Once again like a thief in the night solitude invades her privacy. It attacked her like an angry wave on a deserted shore, and she was swept with the currents…
She thought it was over, she tried to pluck herself out of it over and over, but it was obvious to her by now that solitude is an integral part of her being. Yet, this time it was different. The desire to be alone has always been there, yet now it was something more than that, she just didn’t want to deal with people, didn’t want to see anyone or talk to anyone. People were becoming aliens to her as the only thought on her mind when she was with them became: I want to go home, and think.
Think of what?
The same thought thakept her awake until dawn several nights until she almost forgot how people sleep.
The knot in her stomach. The silence. The numbness.
She prayed with hopes for the best, but she ws ready for anything.

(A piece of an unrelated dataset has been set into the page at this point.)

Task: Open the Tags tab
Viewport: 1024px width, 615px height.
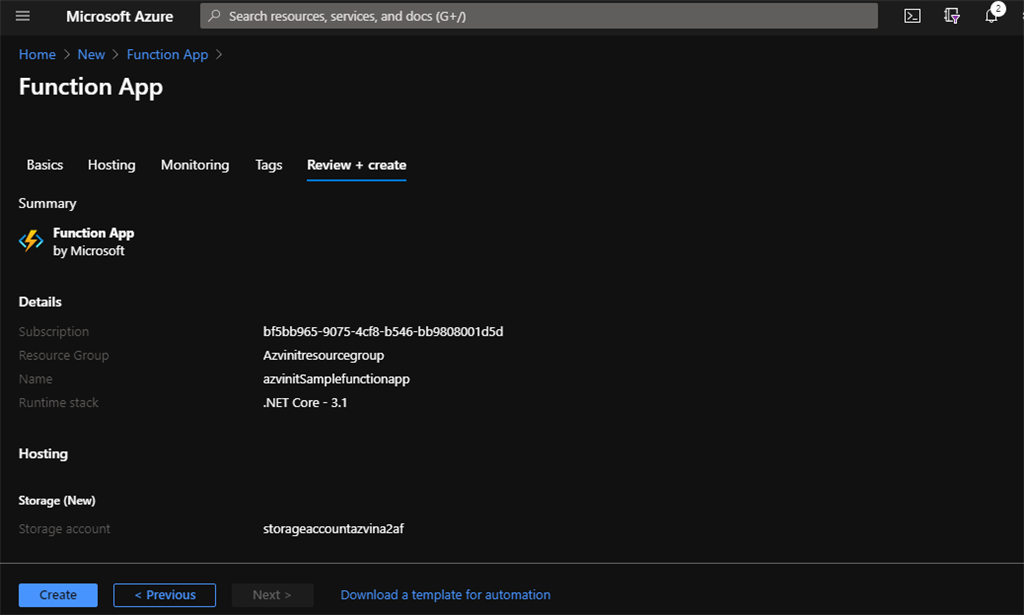Action: coord(268,165)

Amid the darkness of the room, A ray of sunlight came through a hole in the wall and gave her a warm sensation
She knew that hole shouldn’t be there, she knew it was wrong. She shielded it with her hand for a moment, then she missed the sunlight again
She knew it shouldn’t be there because if it rains, the water will come through, and she will regret not closing it when she could
She knew it was there, but the darkness was feeding an eminent depression, shattered for a moment by that sunray
She basked in what little comfort that light has brought, waiting to muster enough strength to mend the hole in the wall, or for the wall to come down altogether
It was that time of the day when you feel the world outside your mind ceases to exist, and the thoughts come cascading in like a downpour of summer rain. She longed for that, and as she closed her eyes, it was pitch black.
“Solitude is a self-induced state”, she told herself. But just when she thought she was out of the woods, her mind was craving solitude again, but she could no longer go there. It wasn’t her zone anymore, but she was longing for it.

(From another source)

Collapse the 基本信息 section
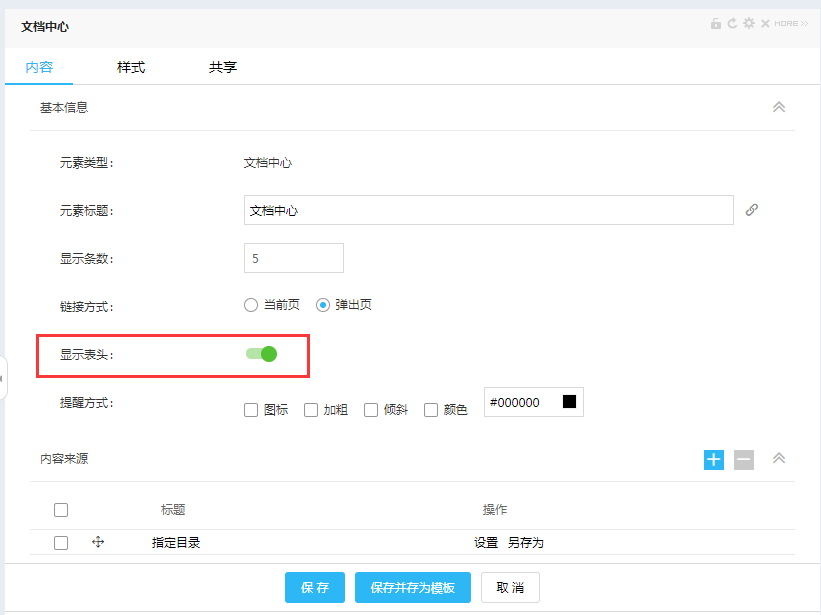 coord(779,107)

Longing for solitude, she knew she had hit rock bottom
Solitude is often a temporary state of mind, a transitory phase between denial and acceptance.
That’s how she’s always thought of it.
But then something scary happened. Everything seemed fake and pointless and she was driven by a hunch she no longer trusted.
And then came face to face with what something she never dreaded, because it never crossed her mind
Solitude was now a lifestyle
She felt fulfilled, as if she doesn’t need anything else in life
She felt like a huge gap has been filled
She felt secure, and in control
But from among the crowds she saw something trying to break her solitude
She was mesmerized for a moment, but then she went on her way, because she remembered…
She was too busy
Hesitation is the father of lost opportunities
Regret is their shadow
It’s that moment of clarity
Utter, pure, undisturbed clarity
It comes right after you open your eyes after a long night’s sleep and the whole world seem like a big blank page of nothingness
It’s that brief moment where you don’t remember anything that bothers you. No, “remembering” isn’t even an option, because those things don’t even seem to have ever existed in that parallel transitory universe
It’s that moment of peace that the heart seizes before the mind gets in gear, and it all comes rushing back in…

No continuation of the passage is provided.